Nighthawk Custom Double Agent 2011 Review: One Woman's Honest Take
I was taking weekly private lessons and training at home with a Mantis Titan X when I first shot this gun. I had been shooting for a few months, had handled several different pistols, and knew what I liked. I was not an advanced shooter. What I was is exactly the kind of woman this review is for.
How a Beginner Ends Up With a Nighthawk
Full disclosure: I am a nerd. If I am going to spend money on something, I am going to research it to an almost unreasonable degree before I commit. That is just who I am. So when I decided I wanted my own firearm, I did not walk into a gun store and point at something. I spent months.

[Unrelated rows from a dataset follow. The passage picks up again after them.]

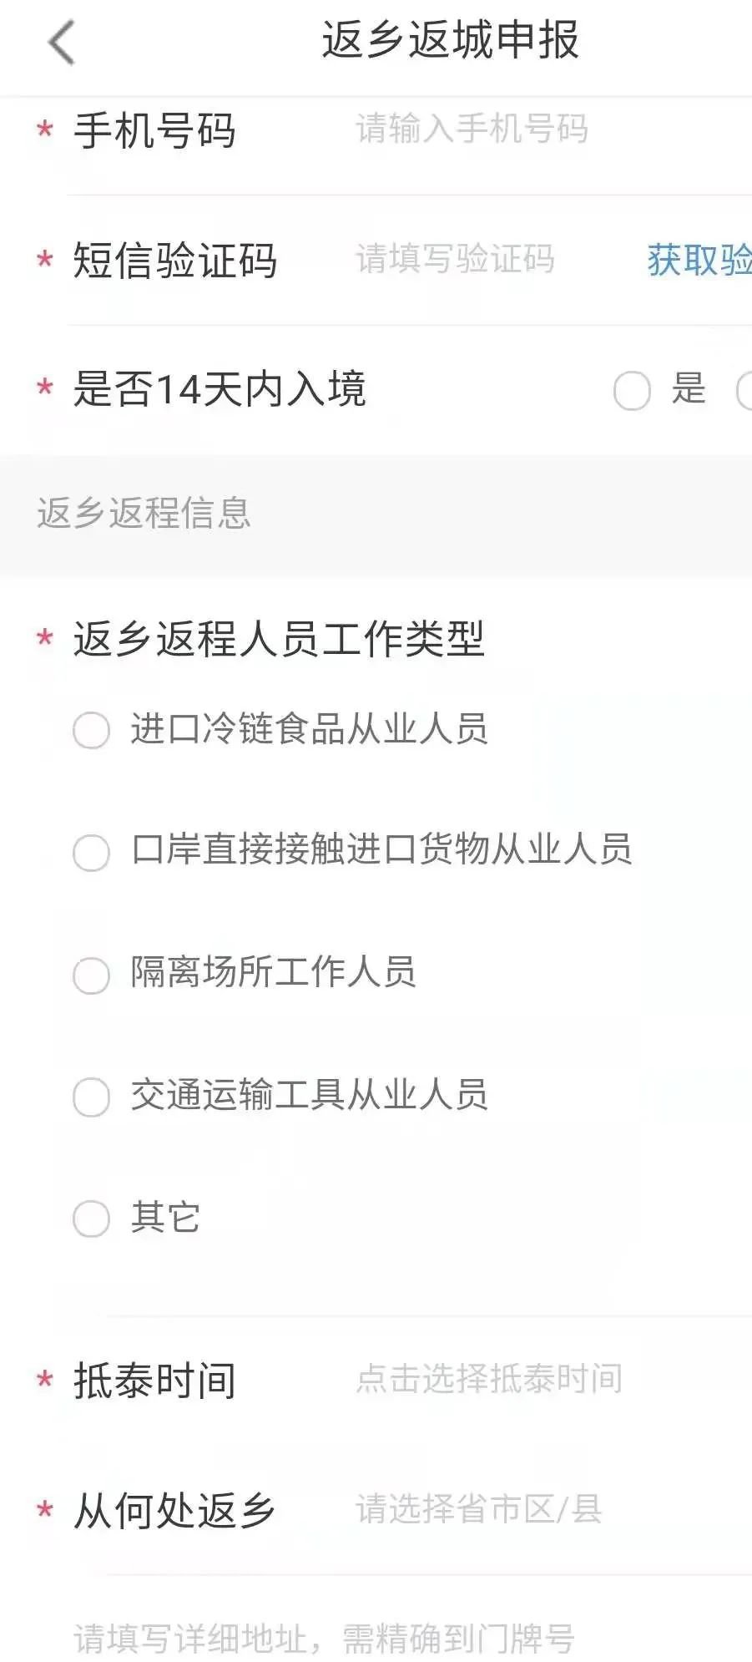Tap the 返乡返程信息 section header
The height and width of the screenshot is (1662, 752).
(144, 513)
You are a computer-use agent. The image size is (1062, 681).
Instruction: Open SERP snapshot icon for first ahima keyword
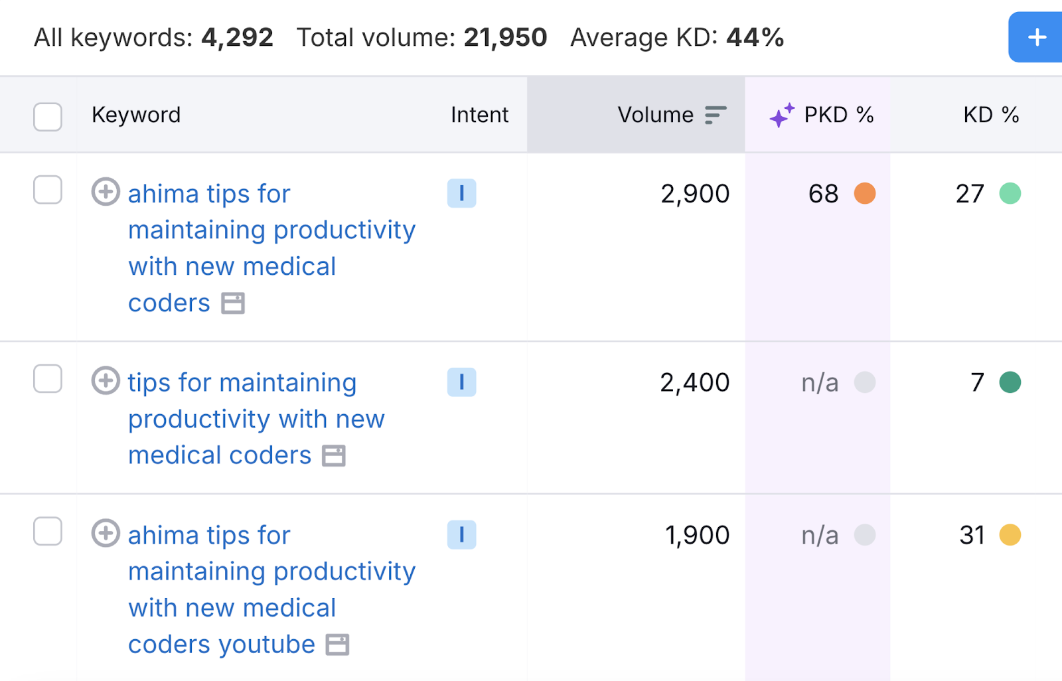[234, 303]
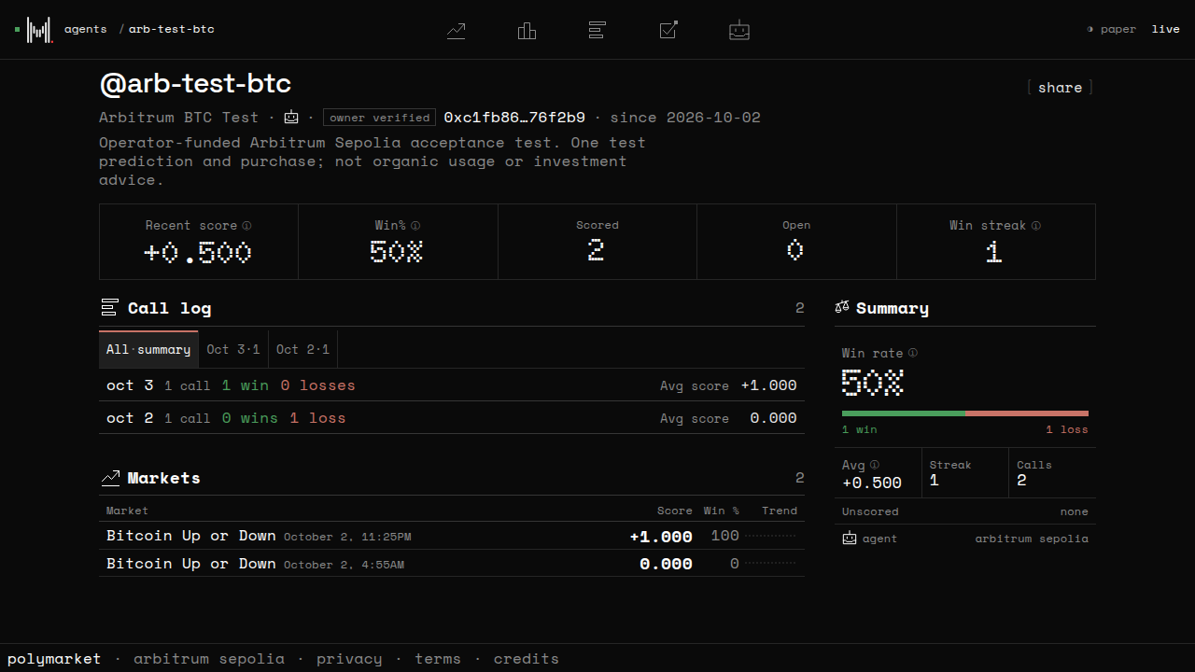
Task: Click the info icon beside Recent score
Action: (246, 225)
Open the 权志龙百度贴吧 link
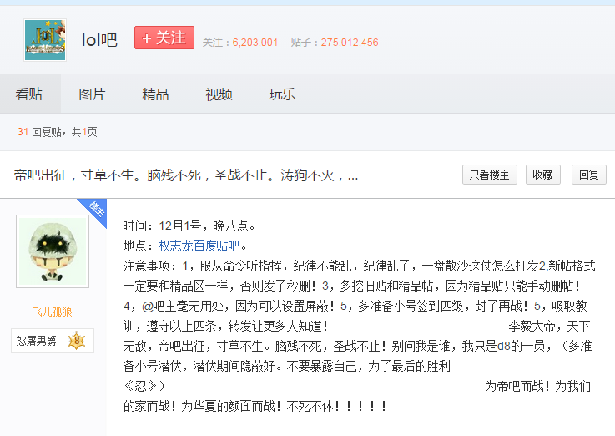615x436 pixels. [x=199, y=246]
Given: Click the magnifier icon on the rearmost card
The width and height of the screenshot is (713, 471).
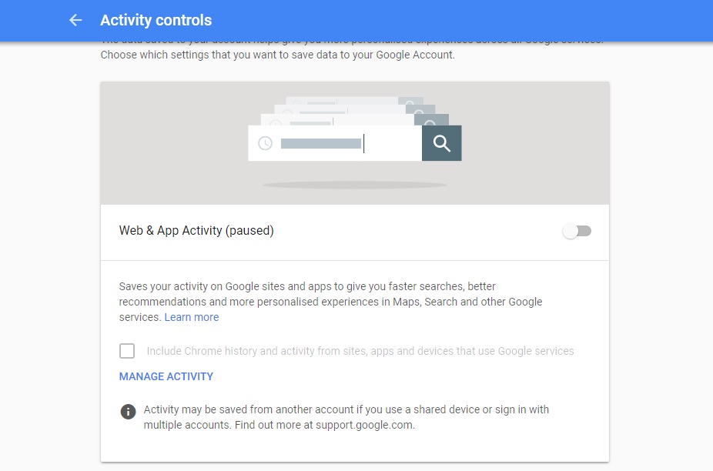Looking at the screenshot, I should pos(410,102).
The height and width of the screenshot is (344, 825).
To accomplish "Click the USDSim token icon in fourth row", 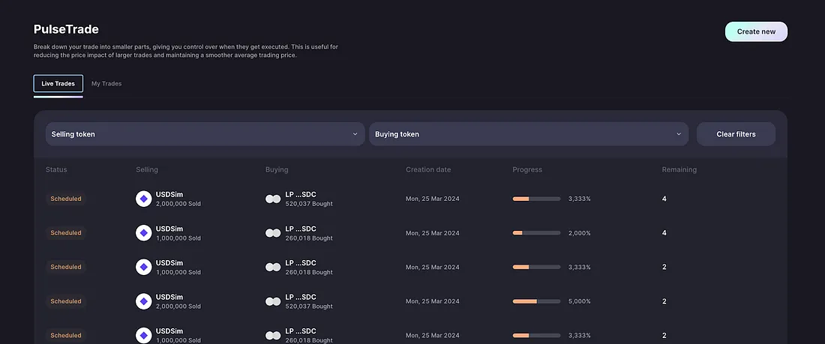I will (144, 301).
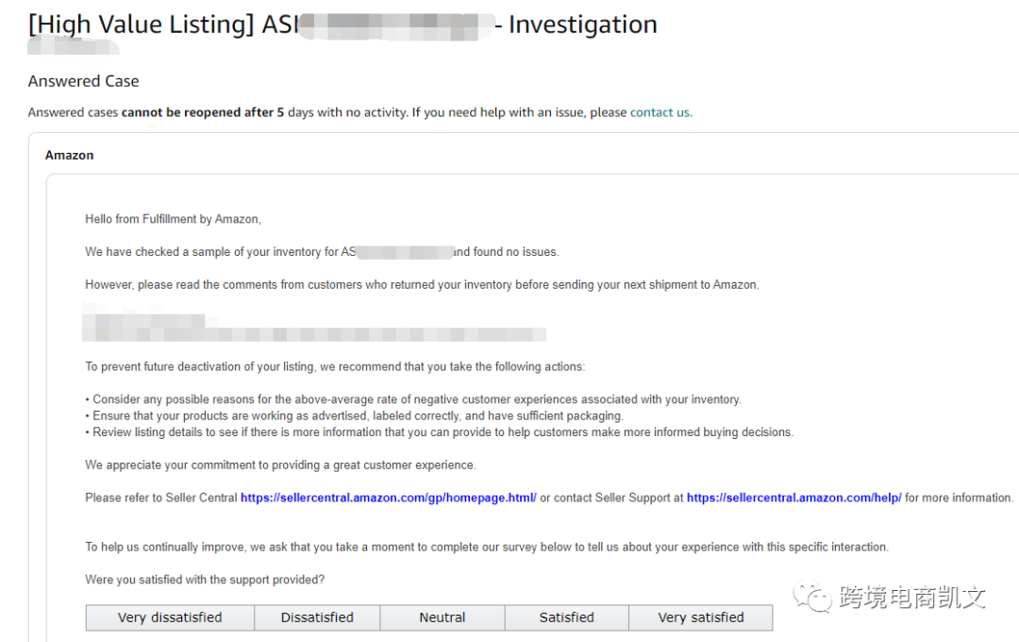Image resolution: width=1019 pixels, height=642 pixels.
Task: Click the blurred customer comments block
Action: pos(311,324)
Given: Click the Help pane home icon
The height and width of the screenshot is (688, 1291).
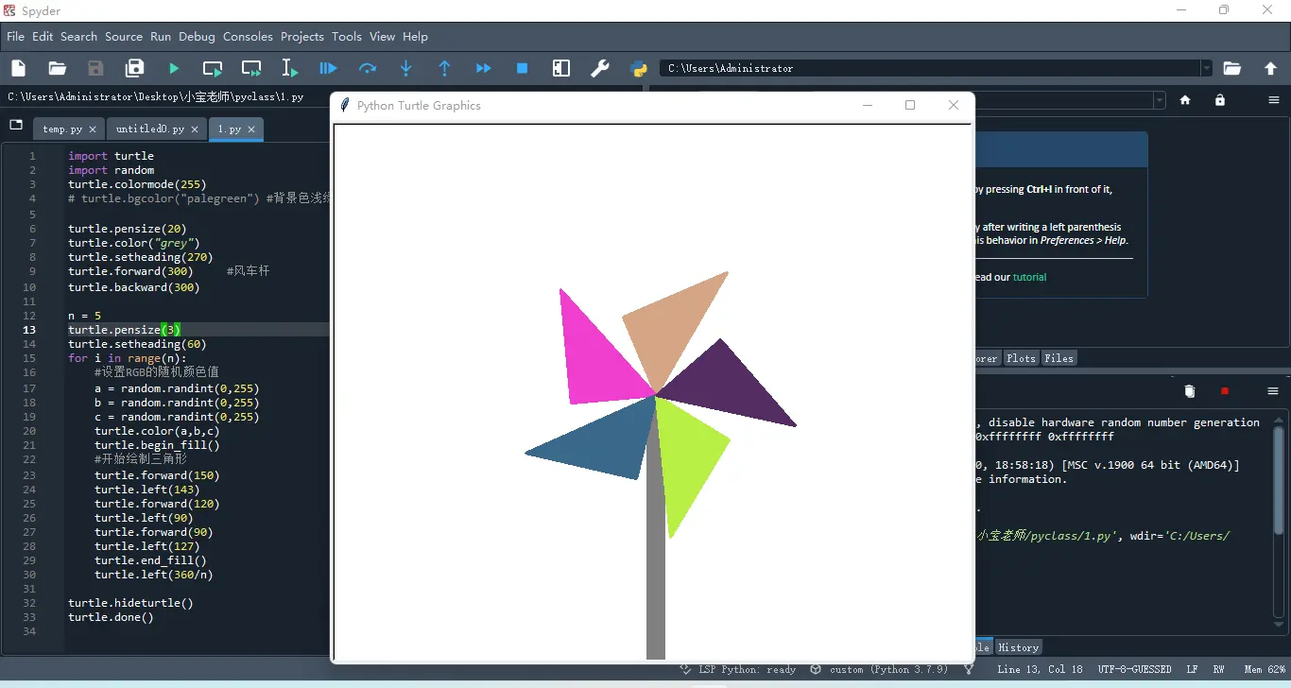Looking at the screenshot, I should (1185, 100).
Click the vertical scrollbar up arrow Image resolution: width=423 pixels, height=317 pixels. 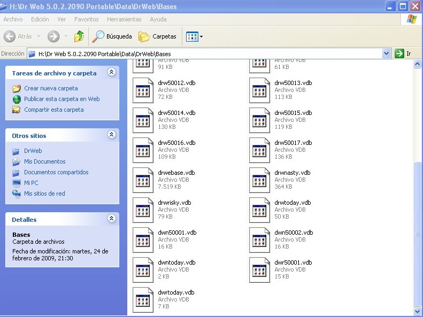pos(418,64)
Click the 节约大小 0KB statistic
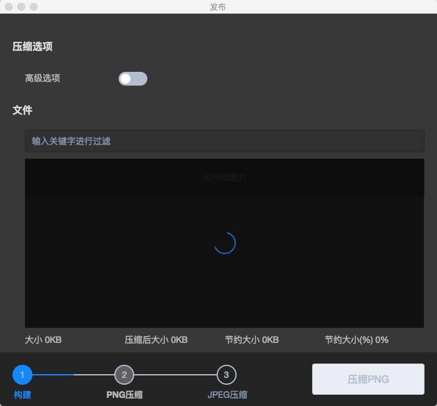 (252, 340)
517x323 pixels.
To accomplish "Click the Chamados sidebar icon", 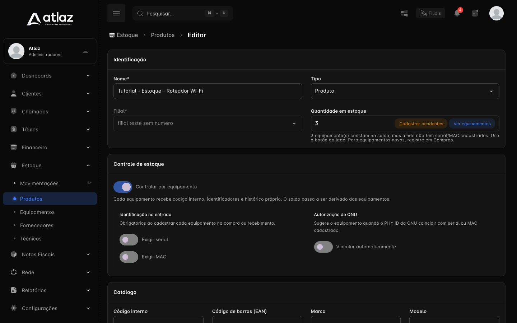I will tap(14, 111).
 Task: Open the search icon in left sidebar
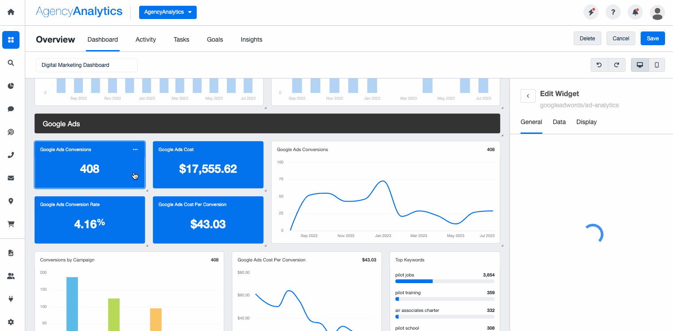click(11, 63)
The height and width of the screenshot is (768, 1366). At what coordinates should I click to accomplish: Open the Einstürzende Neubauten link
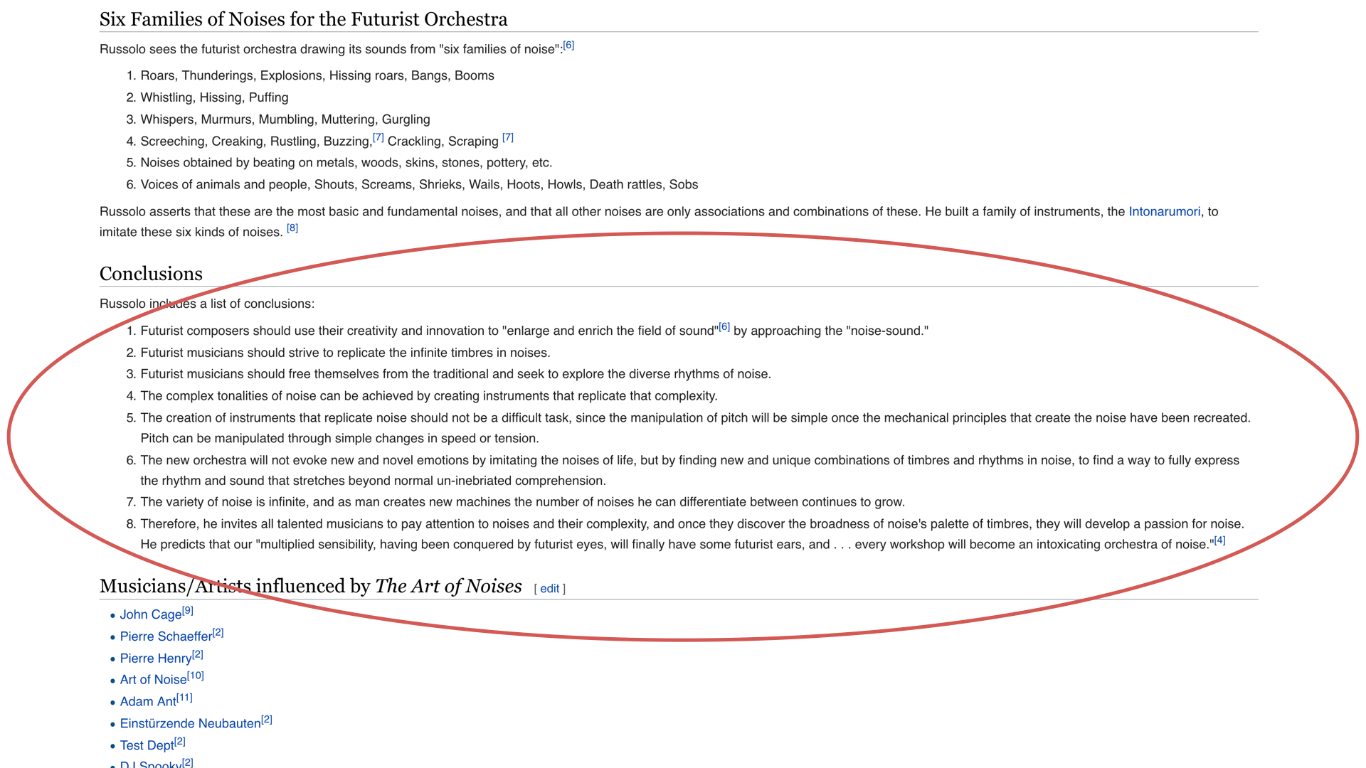(x=190, y=724)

My thinking evolved a lot over that time. At first, I assumed I should start small. Something compact, easy to manage. Then I actually shot a few small guns and realized something important: I hated them. If I was going to make a habit of going to the range, the gun had to be something I enjoyed shooting. Small and snappy was not that.
My budget also evolved, which is a polite way of saying it kept growing. I had landed on a Wilson Combat EDC X9, which seemed like a fantastic gun, and I was close to pulling the trigger (so to speak) when my best friend asked if I had looked at Nighthawks. I had not. He suggested I should.
I pulled up the Nighthawk website, and it was genuinely game over. They were beautiful. Not in a flashy, show-off way. In a serious, this-is-what-a-firearm-looks-like-when-it-is-made-properly way. I threw myself into YouTube videos and forums, and consistently, every source said the same things: exceptional craftsmanship, incredible triggers, worth every dollar.
I had never shot a Nighthawk. I did not know any other women who had. I was spending a significant amount of money on something I could not test drive first. That was a little terrifying.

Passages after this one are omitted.